**THE PROBLEM**
Nothing but the pictures is dropped; write out all the remaining data below exactly.

**DATA TO USE**

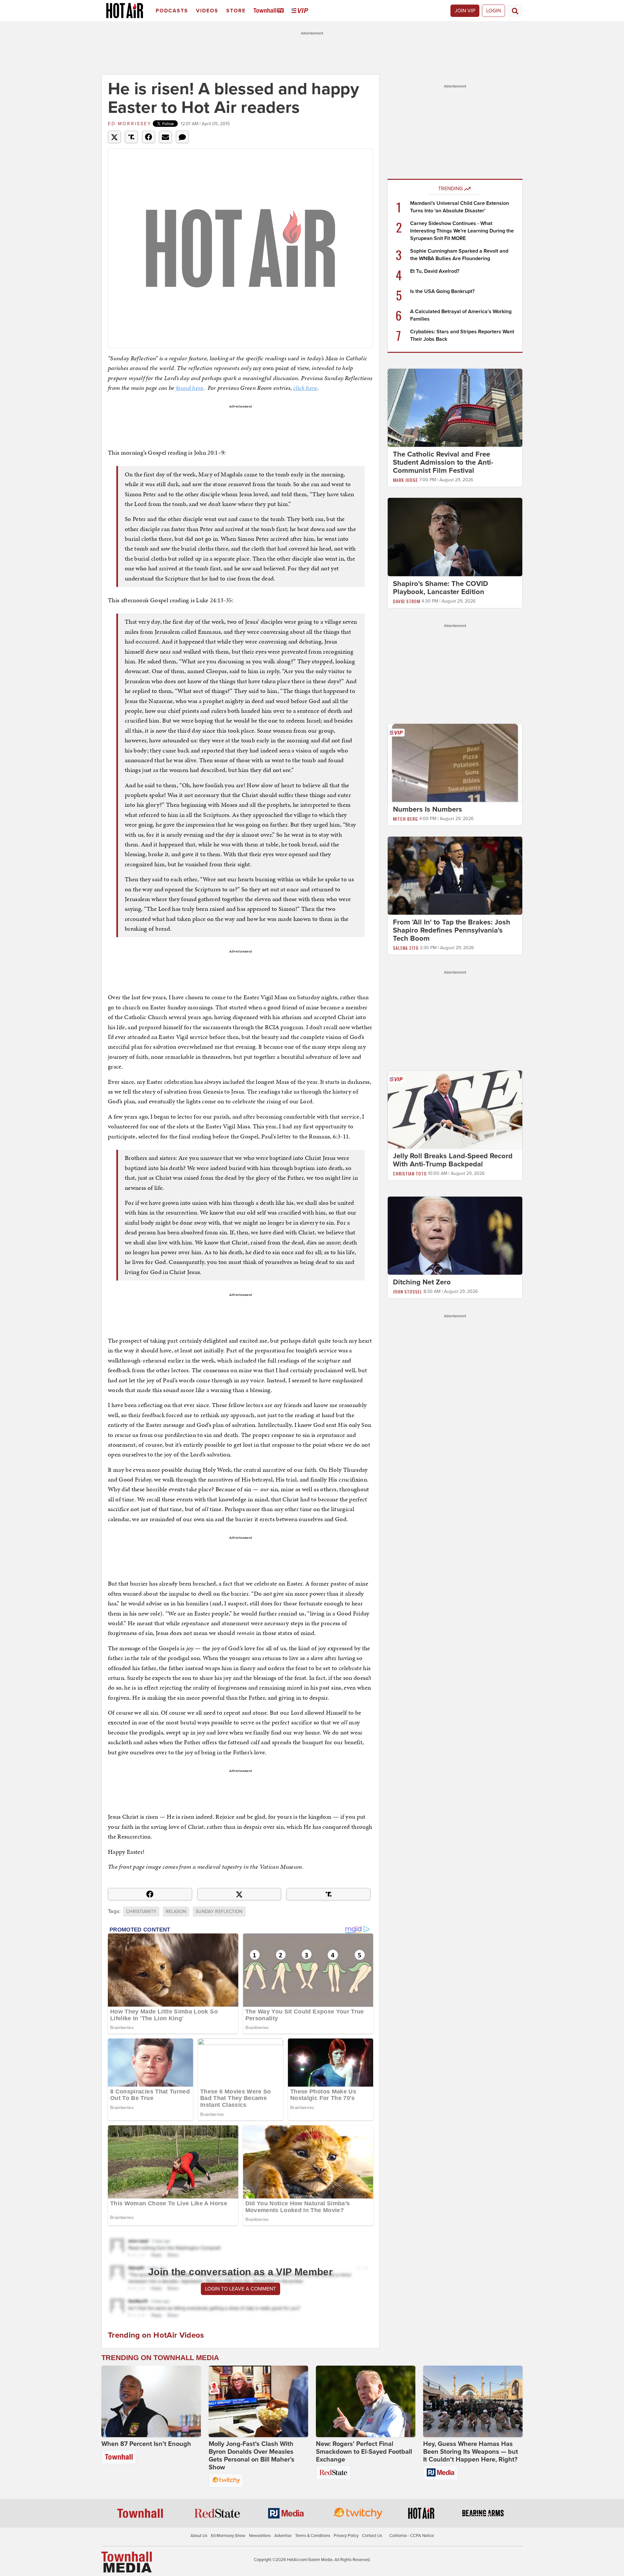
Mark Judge (405, 479)
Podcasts (172, 10)
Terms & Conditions (312, 2535)
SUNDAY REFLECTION (219, 1911)
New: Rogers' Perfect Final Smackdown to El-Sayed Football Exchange (364, 2451)
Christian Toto (410, 1173)
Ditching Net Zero (422, 1282)
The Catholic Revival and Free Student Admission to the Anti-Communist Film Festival (443, 462)
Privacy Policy (346, 2535)
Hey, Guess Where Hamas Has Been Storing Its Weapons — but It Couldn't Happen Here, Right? (470, 2451)
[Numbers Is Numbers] (455, 762)
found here (189, 387)
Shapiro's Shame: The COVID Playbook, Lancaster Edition (440, 587)
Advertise (283, 2535)
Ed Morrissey (129, 123)
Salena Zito (406, 947)
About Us (198, 2535)
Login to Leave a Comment (240, 2289)
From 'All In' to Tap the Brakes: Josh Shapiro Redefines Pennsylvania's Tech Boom (451, 930)
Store (236, 10)
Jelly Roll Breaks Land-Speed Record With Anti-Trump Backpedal (453, 1160)
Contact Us (372, 2535)
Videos (207, 10)
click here (305, 387)
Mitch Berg (405, 818)
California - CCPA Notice (411, 2535)
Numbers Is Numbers (427, 809)
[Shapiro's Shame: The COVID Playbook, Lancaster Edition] (455, 536)
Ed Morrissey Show (228, 2535)
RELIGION (176, 1911)
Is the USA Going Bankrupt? (442, 291)
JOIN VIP (465, 10)
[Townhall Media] (126, 2561)
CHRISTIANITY (141, 1911)
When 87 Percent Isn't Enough (146, 2444)
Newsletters (260, 2535)
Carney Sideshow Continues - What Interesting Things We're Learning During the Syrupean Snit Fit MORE (462, 231)
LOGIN (493, 10)
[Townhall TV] (270, 11)
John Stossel (407, 1291)
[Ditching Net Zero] (455, 1235)
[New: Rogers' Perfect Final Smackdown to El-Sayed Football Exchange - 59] (365, 2401)
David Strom (406, 601)
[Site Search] (515, 11)
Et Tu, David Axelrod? (434, 271)
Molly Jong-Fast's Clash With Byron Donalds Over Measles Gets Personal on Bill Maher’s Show (251, 2455)
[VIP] (301, 11)
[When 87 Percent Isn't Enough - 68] (151, 2401)
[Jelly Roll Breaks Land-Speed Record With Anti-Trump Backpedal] (455, 1109)
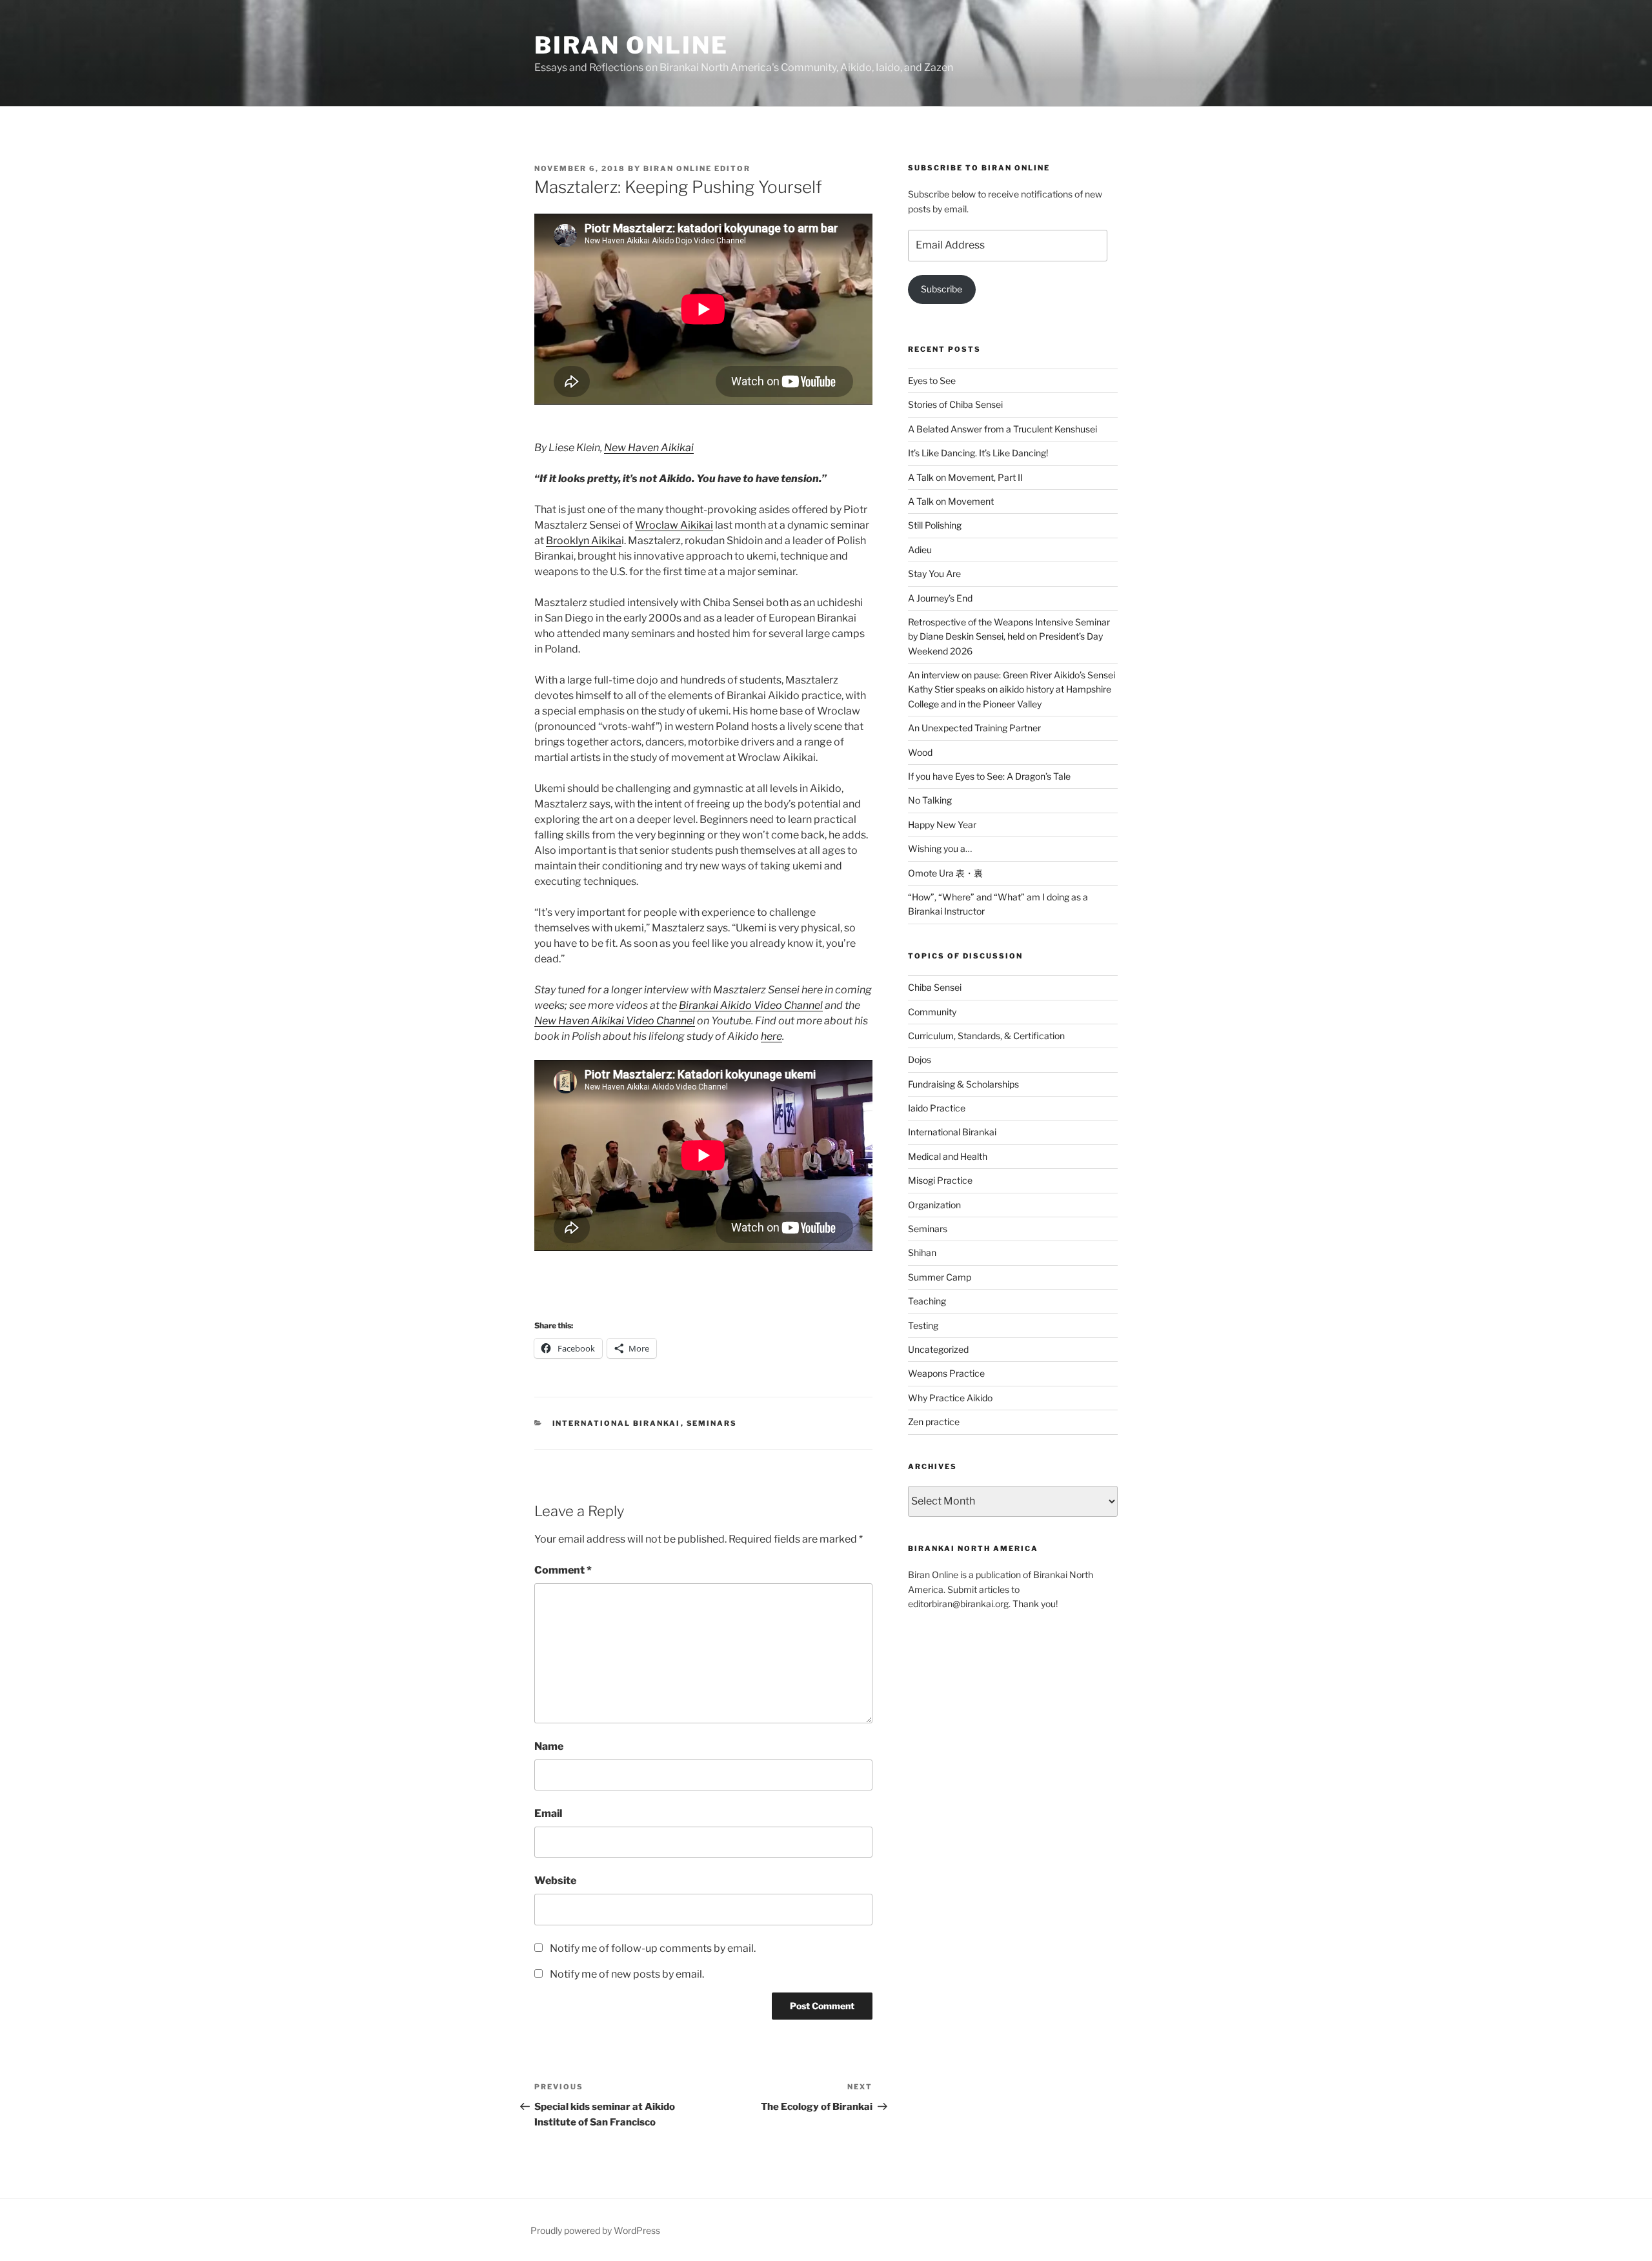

**WRITTEN REPLY**
Mark Judge (405, 479)
Podcasts (172, 10)
Terms & Conditions (312, 2535)
SUNDAY REFLECTION (219, 1911)
New: Rogers' Perfect Final Smackdown to El-Sayed Football Exchange (364, 2451)
Christian Toto (410, 1173)
Ditching Net Zero (422, 1282)
The Catholic Revival and Free Student Admission to the Anti-Communist Film Festival (443, 462)
Privacy Policy (346, 2535)
Hey, Guess Where Hamas Has Been Storing Its Weapons — but It Couldn't Happen Here, Right? (470, 2451)
[Numbers Is Numbers] (455, 762)
found here (189, 387)
Shapiro's Shame: The COVID Playbook, Lancaster Edition (440, 587)
Advertise (283, 2535)
Ed Morrissey (129, 123)
Salena Zito (406, 947)
About Us (198, 2535)
Login to Leave a Comment (240, 2289)
From 'All In' to Tap the Brakes: Josh Shapiro Redefines Pennsylvania's Tech Boom (451, 930)
Store (236, 10)
Jelly Roll Breaks Land-Speed Record With Anti-Trump Backpedal (453, 1160)
Contact Us (372, 2535)
Videos (207, 10)
click here (305, 387)
Mitch Berg (405, 818)
California - CCPA Notice (411, 2535)
Numbers Is Numbers (427, 809)
[Shapiro's Shame: The COVID Playbook, Lancaster Edition] (455, 536)
Ed Morrissey Show (228, 2535)
RELIGION (176, 1911)
Is the USA Going Bankrupt? (442, 291)
JOIN VIP (465, 10)
[Townhall Media] (126, 2561)
CHRISTIANITY (141, 1911)
When 87 Percent Isn't Enough (146, 2444)
Newsletters (260, 2535)
Carney Sideshow Continues - What Interesting Things We're Learning During the Syrupean Snit Fit MORE (462, 231)
LOGIN (493, 10)
[Townhall TV] (270, 11)
John Stossel (407, 1291)
[Ditching Net Zero] (455, 1235)
[New: Rogers' Perfect Final Smackdown to El-Sayed Football Exchange - 59] (365, 2401)
David Strom (406, 601)
[Site Search] (515, 11)
Et Tu, David Axelrod? (434, 271)
Molly Jong-Fast's Clash With Byron Donalds Over Measles Gets Personal on Bill Maher’s Show (251, 2455)
[VIP] (301, 11)
[When 87 Percent Isn't Enough - 68] (151, 2401)
[Jelly Roll Breaks Land-Speed Record With Anti-Trump Backpedal] (455, 1109)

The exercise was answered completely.